Monday, March 17

"Healthy" Whole Wheat Chocolate Muffins (dairy free if you want, vegetable oil free, white sugar free, & soy free)

Happy St. Patricks Day! I have been pinched three times so far today. Yes due to the little babies growing I don't have a green shirt I can wear. I was thinking though... maybe if you don't have a green shirt or outfit you can be green in what you eat. Green as in healthy :)

Speaking of being being pregnant, I have been eating a bit healthier - yesterday's fries at Red Robin don't count right? Good ;) These delicious muffins with no white sugar, no brown sugar, no vegetable oil, no butter completely fit into my goal of healthier meals and snacks. Seems like I am wanting a snack every 3 hours which is a new thing to me. I am not a snacker. I was not snacker I should say. Have a chocolate snack with me! Your body will thank you. Due to eliminating caffeine I had to sadly eliminate the espresso powder from my muffins, but I suggest leaving it in - to really bring out the chocolate flavor. Trust me. Every time I make chocolate cake I use espresso powder. I haven't had great luck finding in stores so buying it online is usually easier and preferred. 

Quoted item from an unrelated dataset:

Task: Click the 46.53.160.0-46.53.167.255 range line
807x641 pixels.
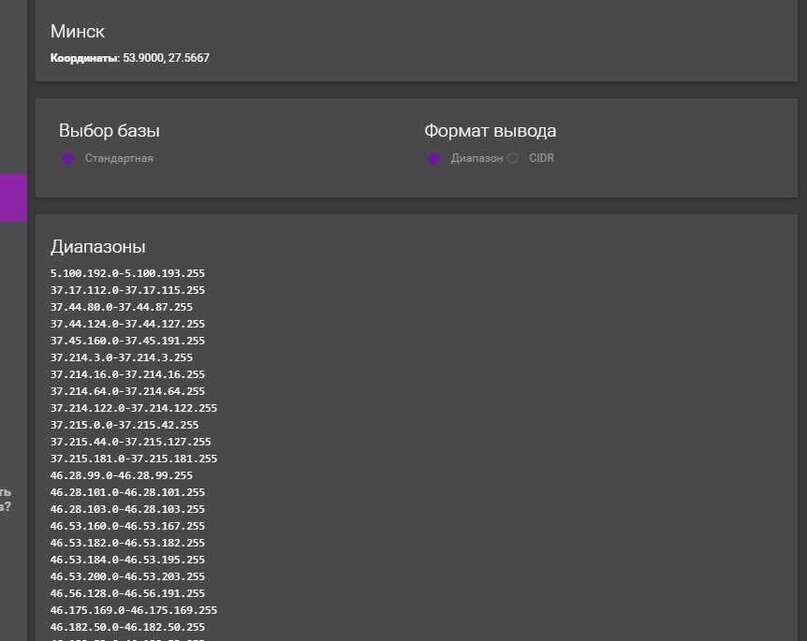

The 12 muffin recipe takes only about 30-45 minutes to create. 
Author of the recipe: She Bakes Here 
Note: You'll need a food processor or blender for this recipe

Ingredients:
1 1/2 cups whole wheat pastry flour
1/2 cup cocoa powder
1 tsp baking powder
3/4 tsp baking soda
1 tsp espresso powder
1/4 tsp salt
1 ripe avocado pitted, and peeled
2/3 cup real 100% maple syrup
3/4 cup milk or almond milk (I used cows milk because thats what I had)
1/3 cup coconut oil, melted (on stove or microwave)
1 tsp pure extract
1/2-3/4 cup dark chocolate chips
 (I used soy-free, nut free, milk free, semi-sweet mini choc chips brand Enjoy Life) but regular choc chips work too... dark chocolate chips are awesome! 
(I have done this recipe a few times)


Directions: 
1. Preheat your oven to 350 degrees. 
2. Line your muffin pans with liners and use cooking spray if you want - I did. I have had too many things stick. 
3. Whisk the dry ingredients in a large mixing bowl, with a mixer, or just a large spoon
4. Use a blender or food processor to blend the wet ingredients until its smooth like a sauce
5. Fold in the chocolate chips. 
6. Scoop (the batter is thick) a couple scoops into each muffin liner. 
7. Bake for 17-20 minutes. The tops will be cracked. Some turbinado sugar would a be a cute little addition (before baking) and would make the cracks look original.  
8. Let the muffins cool 12-15 minutes before serving. They crumble less when they are slightly cooled. 


Enjoy this great breakfast - make it now and have easy snacks and meals for the rest of the week... Happy green holiday! Be green and healthy and don't get pinched.